How do you know if a given behaviour or group of symptoms constitutes a psychiatric or psychological disorder? This is an important question, and particularly relevant right now as psychiatrists work on the fifth version of the Diagnostic and Statistical Manual of Mental Disorders (DSM), to be published in 2013.
Proposed additions to the DSM like Internet Addiction and Premenstrual Dysphoric Disorder (PMDD) are raising the ire of DSM critics who argue that the manual medicalizes and pathologizes normal behaviour. While this criticism is valid and worthy of discussion, people making this argument have the frustrating habit of selecting one symptom from the list of DSM criteria for a given disorder and using it to claim that the criteria describe normal behaviour. The most recent person to do so is Ian Brown of the Globe & Mail. In his article, Brown gives the example of one criterion for the proposed DSM-V diagnosis of compulsive hoarding: "Persistent difficult discarding or parting with possessions, regardless of the value others may attribute to those possessions."
According to Brown, this symptom describes "anyone with a basement." Such is the problem of selecting and criticizing a diagnostic criterion in isolation. Anyone wishing to make a similarly unsophisticated argument could choose "Eating, in a discrete period of time, an amount of food that is definitely larger than most people would eat in a similar period of time under similar circumstances" from the proposed criteria for binge eating disorder (BED) or "Marked affective lability (e.g., mood swings; feeling suddenly sad or tearful or increased sensitivity to rejection) prior to most menstrual cycles" from the proposed criteria for PMDD. They could argue that they often overeat at dinner parties and experience mood swings before they menstruate and that the inclusion of BED and PMDD in DSM-V would unfairly pathologize their behaviour.
This argument fails to acknowledge a) the other diagnostic criteria for the respective disorders and, importantly, b) the additional criterion of significant distress.

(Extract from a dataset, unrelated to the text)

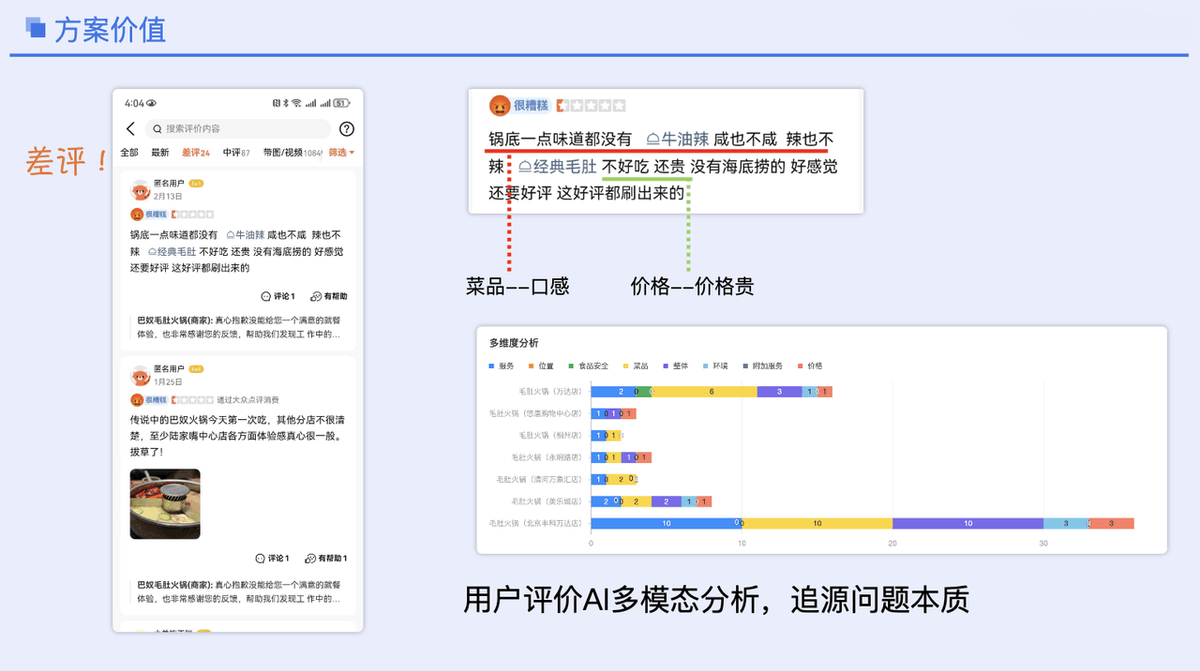Image resolution: width=1200 pixels, height=671 pixels.
Task: Toggle the 价格 series in 多维度分析 legend
Action: coord(812,365)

The diagnostic criteria for most of the DSM disorders include "Symptoms cause clinically significant distress or impairment in social, occupational, or other important areas of functioning." This is a key criterion: If you have a basement full of junk, but it's not bothering you or anyone else (and not causing a health or safety risk), no one is going to accuse you of being a compulsive hoarder. If you overeat at dinner parties and binge on chips during the Superbowl, but it doesn't cause you lasting distress (or health problems), no one is going to label you with binge eating disorder. Writers like Brown are advised to keep the distress criterion in mind--as well as the entirety of the criteria for a given disorder--when they're fretting about the pathologizing of normal behaviour.
NB: My endorsement of the significant distress criterion is not a defense of the singular use of the DSM to decide what is and isn't a clinical problem. If your symptoms or behaviour don't cause you distress or impairment, you probably don't have a clinical problem. But: if you experience significant distress or impairment despite having only minor symptoms, it's still a problem. That is, if you binge eat only four times per year at holidays or only experience mood swings every third time you menstruate--but it causes you significant distress or impairment--ignore the doctor telling you your symptoms are subclinical according to the DSM, and seek help elsewhere. Distress is distress.